独学初心者プログラマーの日英ブログ

Published Date : 2019年10月17日19:39

架空のクラウドソーシング案件に挑戦してみる(3-1)
Try a Fictional Crowdsourcing Deal(3-2)

This blog has an English translation

架空のお仕事をしてみる企画(3-2)です。

It's a project to try a fictitious job(3-2).

仮に自分がフリーランスで、ある依頼者から適当な仕事を振られてみたら、果たしてクリアできるのか？といった企画。

If i am a freelance programmer, When a client assigns a suitable job, Can I clear it? That's the plan.

この企画は架空のものですが、日本のクラウドソーシング市場に氾濫しているよくある案件と値段と工数を参考にしてます。

This project is a fictitious one, but it is based on common cases, prices and man-hours flooding the Japanese crowdsourcing market.

取り敢えず前回の続き
For the moment, Let's continue the last time

クラスファイルは作ったので、メインPYと便利な関数群の作成開始。

Now that i have created the class file, we start creatting the mainpy and the useful functions.

ファイル構成は以下の通り

The file structure is as follows

dirctory
    site001
        data
            settings.csv
        scripts
            collect_utils.py
        collect.py
    chromedriver.exe
    crowler.py

まずはcrawler.pyから作ります。

Let's start with crawler.py.

crawler.py

import argparse

import sys
sys.path.append('.')

from site001.collect import Collect

def crawler_py():
    usage = f'usage: {__file__} [-h] url waysnumber'
    parser = argparse.ArgumentParser(usage=usage)
    
    parser.add_argument('url', type=str, help="URL you want to crawl")
    parser.add_argument('waysnum', type=int, help="Choose between (round trip -> 0) and (one way -> 1)")

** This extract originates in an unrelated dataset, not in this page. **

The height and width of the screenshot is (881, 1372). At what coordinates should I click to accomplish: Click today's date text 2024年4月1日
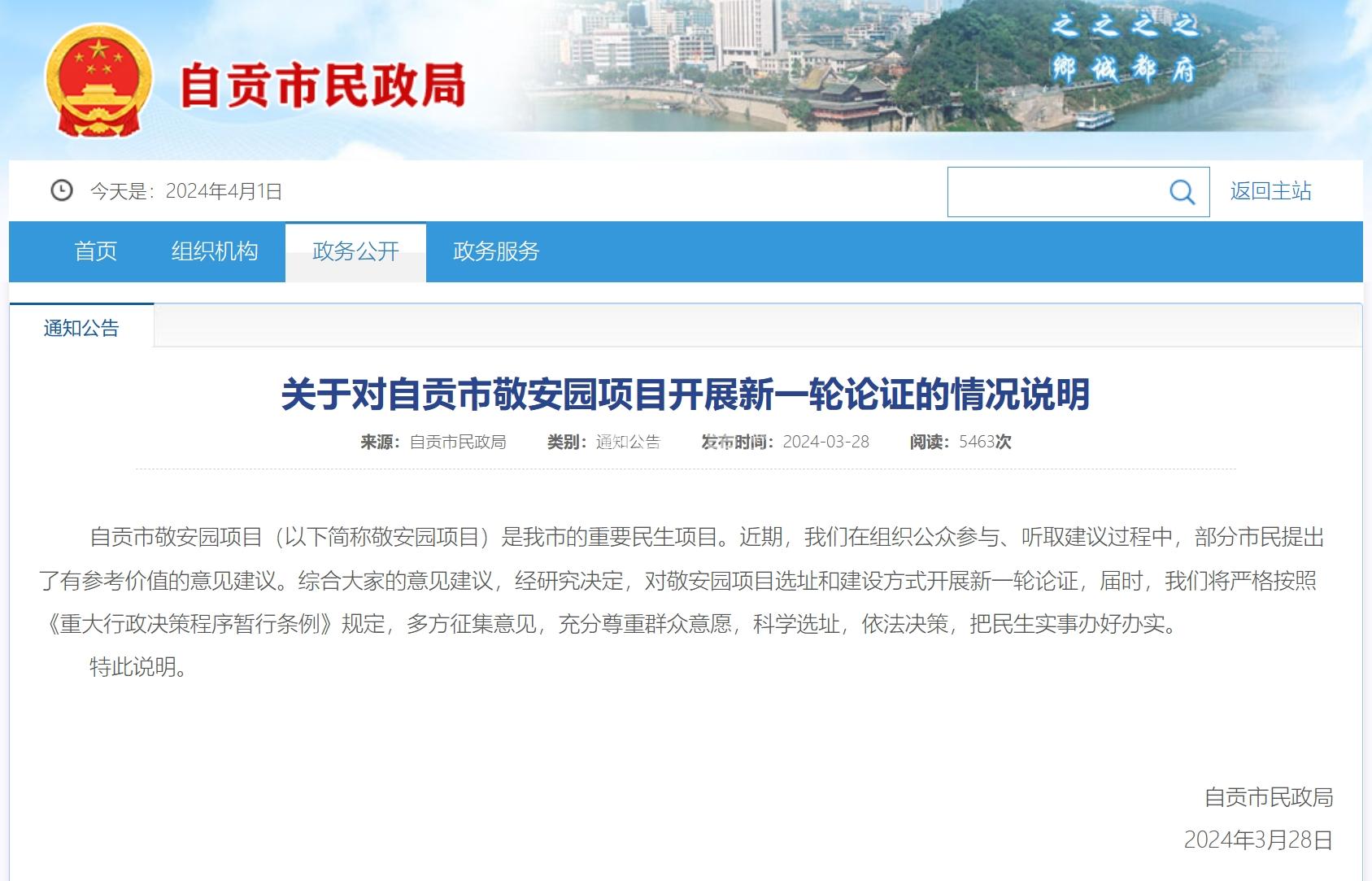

    opt = parser.parse_args()

    base_url = opt.url
    ways_num = opt.waysnum
    
    if ways_num == 2:
        print('Please make it 1 or 2 for now.')
        sys.exit()
    
    collect_ = Collect(base_url, ways_num)
    collect_.main()


if __name__=='__main__':
    crawler_py()

crawler.pyの説明
crawler.py description

    usage = f'usage: {__file__} [-h] url waysnumber'
    parser = argparse.ArgumentParser(usage=usage)
    
    parser.add_argument('url', type=str, help="URL you want to crawl")
    parser.add_argument('waysnum', type=int, help="Choose between (round trip -> 0) and (one way -> 1)")

    opt = parser.parse_args()

    base_url = opt.url
    ways_num = opt.waysnum
    
    if ways_num != 0 and ways_num != 1:
        print('Please make it 1 or 2 for now.')
        sys.exit()

コマンドラインから引数としてURL、行き方（数値）を受け取り、必要に応じて使い方の説明をできるようにする。

It takes a URL and choice of one way or round trip(Number) as arguments from the command line and provides instructions on how to use them as needed.

import sys
sys.path.append('.')

これは現在のダイレクトリにPythonパスを通すという意味。こうすることで、自作のモジュールを扱えるようになる。

This means passing the Python path to the current directory. This allows you to work with your own modules.

    if ways_num != 0 and ways_num != 1:
        print('Please make it 1 or 2 for now.')
        sys.exit()

これは周遊に関してはいらないと判断したので、作成しませんでした。なので、一応の安全弁のようなものです。

I didn't make this because i thought i didn't need it for the excursion. So it's like a safety valve.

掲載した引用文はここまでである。